FWIW, starting up ricci shows: # ricci -f -d -u ricci failed to load authorized CAs failed to load authorized CAs Is this concerning?
Which version of modcluster do you have installed on both nodes?
Also, can you temporarily disable selinux, reboot and verify that you get the same "failed to load authorized CAs" error.
SELinux is already disabled, Chris. As for modcluster, it is only installed on the ricci (client) side: modcluster-0.16.2-10.el6.x86_64
Interesting... yesterday I deleted the cluster and started again. Now I can't reproduce the problem! And starting up ricci doesn't show the "failed to load authorized CAs" anymore!?
I'm closing this bug now since we don't have a reproducer, but if it happens again, please re-open this bug and send the contents of your '/var/lib/ricci' directory. This is where ricci attempts to open up it's certificates, if there are errors in there, we should be able to detect them. Thanks!

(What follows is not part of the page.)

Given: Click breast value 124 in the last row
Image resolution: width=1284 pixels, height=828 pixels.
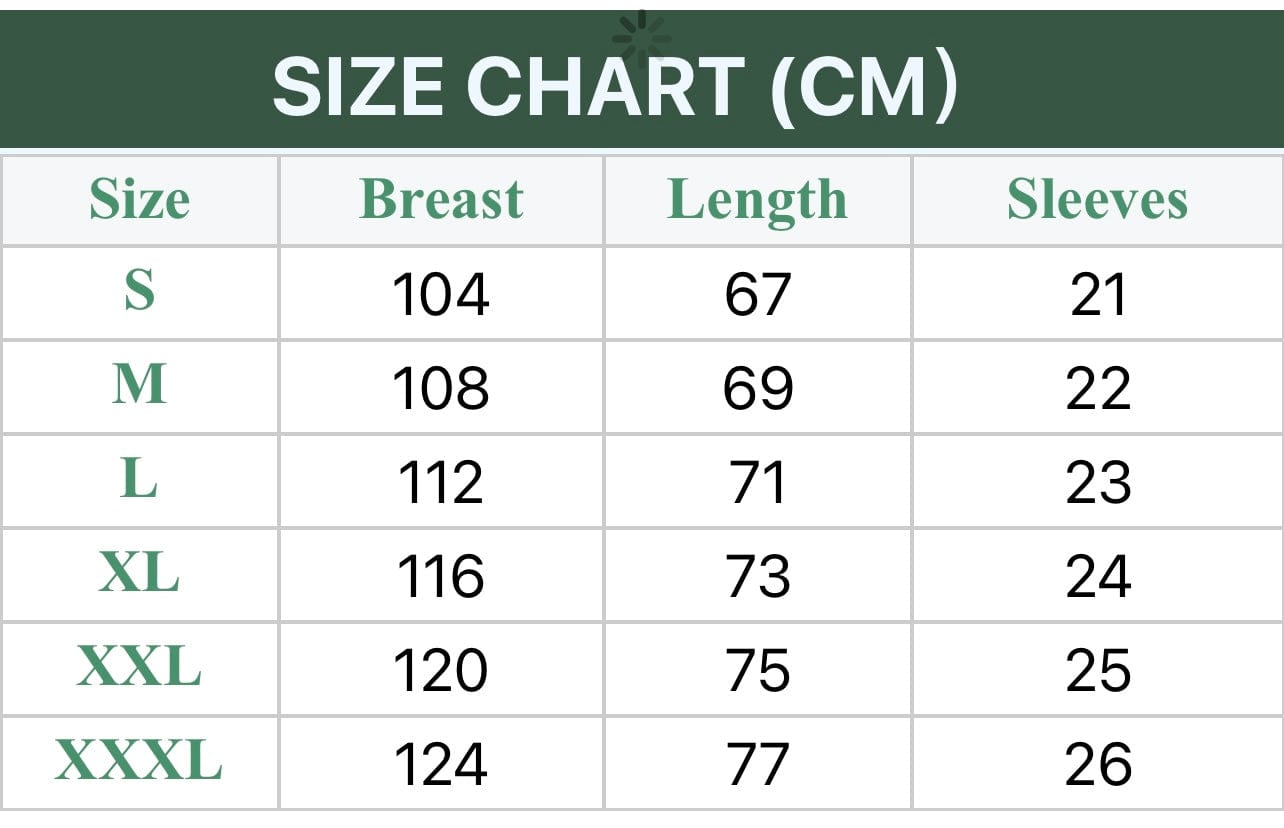Looking at the screenshot, I should [441, 765].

Hi Chris, I am able to replicate this issue again, however the luci part is running on RHEL 6.1, and the ricci/modcluster client is RHEL 5.7. When I try to create the cluster, it just hangs and on starting up ricci in debug mode, it shows: # ricci -d -f -u 102 failed to load authorized CAs failed to load authorized CAs client added client added exception: SSL_read() error: SSL_ERROR_SYSCALL: Success request completed in 119 milliseconds client added exception: SSL_read() error: SSL_ERROR_SYSCALL: Success request completed in 77 milliseconds exception: SSL_read() error: SSL_ERROR_SYSCALL: Success request completed in 141 milliseconds client removed client removed client removed The files in /var/lib/ricci/certs are: # find . . ./clients ./clients/client_cert_sJw8uX ./cacert.config ./privkey.pem ./cacert.pem Any ideas?
In ricci_defines.h #define CLIENT_AUTH_CAs_PATH "/var/lib/ricci/certs/auth_CAs.pem" ricci read the client CA from this file.
I don't believe running luci on 6.1 and the clients on 5.7 is supported. If you're configuring 5.7 nodes you'll want to use conga on 5.7.